First, sharing passkeys in a multi-vendor world isn’t easy, and it means accepting some security and usability tradeoffs. Part of the utility of passkeys is enabling these credentials to interoperate across multiple devices. We live in a world where it is common to have an Apple iPhone and a Google Chrome browser on your Windows laptop connecting to a Microsoft 365 cloud account (e.g., a user uses Apple, Google and Microsoft devices and/or software). Google has been able to enable passkeys across its ecosystem because they own all the various required elements (browser, cloud-based accounts and hardware).

But the real world requires users to be able to use multiple vendors with interoperable security. Today, getting interoperability with all of these key software, services and hardware elements and connections with passkeys requires a robust authentication solution that eliminates this complexity and enables deployment simplicity.

Enterprise Drawbacks

Second, access to passkey technology is not yet as readily available and secure as security key(s) given to employees so organizations can “attest” that a user is who they say they are and meet security compliance and regulatory requirements. Currently, “there is no mechanism for an enterprise to say, ‘Hey, I want to protect my organization’s private keys with an encryption mechanism I control,’” said Winsmarts’ Sahil Malik.

Finally, ensuring that backups and restorations of passkeys can happen securely and with minimal user friction also depends on how security keys are stored and handled. We realize that this granularity is significant and could be a challenge for enterprise passkey adoption.

Cross-Device Fragmentation

The challenge is that today’s environment of laptops, desktops and mobile devices, coupled with both web and distinct applications, is a complex one that isn’t yet completely addressed by passkeys for most of our situations.

Passkeys are an important step toward the total elimination of passwords. That said, as an industry, we still have our work cut out for us. Making passkeys ubiquitous, regardless of platform or device, is not going to happen overnight.

The Future of Passkeys

So what should enterprise security managers do today?

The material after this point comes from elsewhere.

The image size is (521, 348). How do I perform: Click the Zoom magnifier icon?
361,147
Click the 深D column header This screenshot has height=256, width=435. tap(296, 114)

For now, a good place to start with passkey implementation is with your mobile-first end users. The work done by Apple and Google has focused on smartphone support for passkeys, leveraging touch and facial recognition sensors in their phones.

FIDO-ready hardware keys are a good option for your most sensitive personnel. The New York Times Wirecutter recommends Yubico keys, for example.

Finally, investigate the various third-party authentication solutions that can simplify deployment complexity among the different platform providers and can support a wide range of applications and authenticators.

Passkeys by themselves are not a one-size-fits-all solution. Passkeys have a lot to offer across industries, particularly for individual end users, but they have a long way to go as each industry has its own unique requirements to satisfy and challenges that they will need to overcome. But, believe me, we are almost there!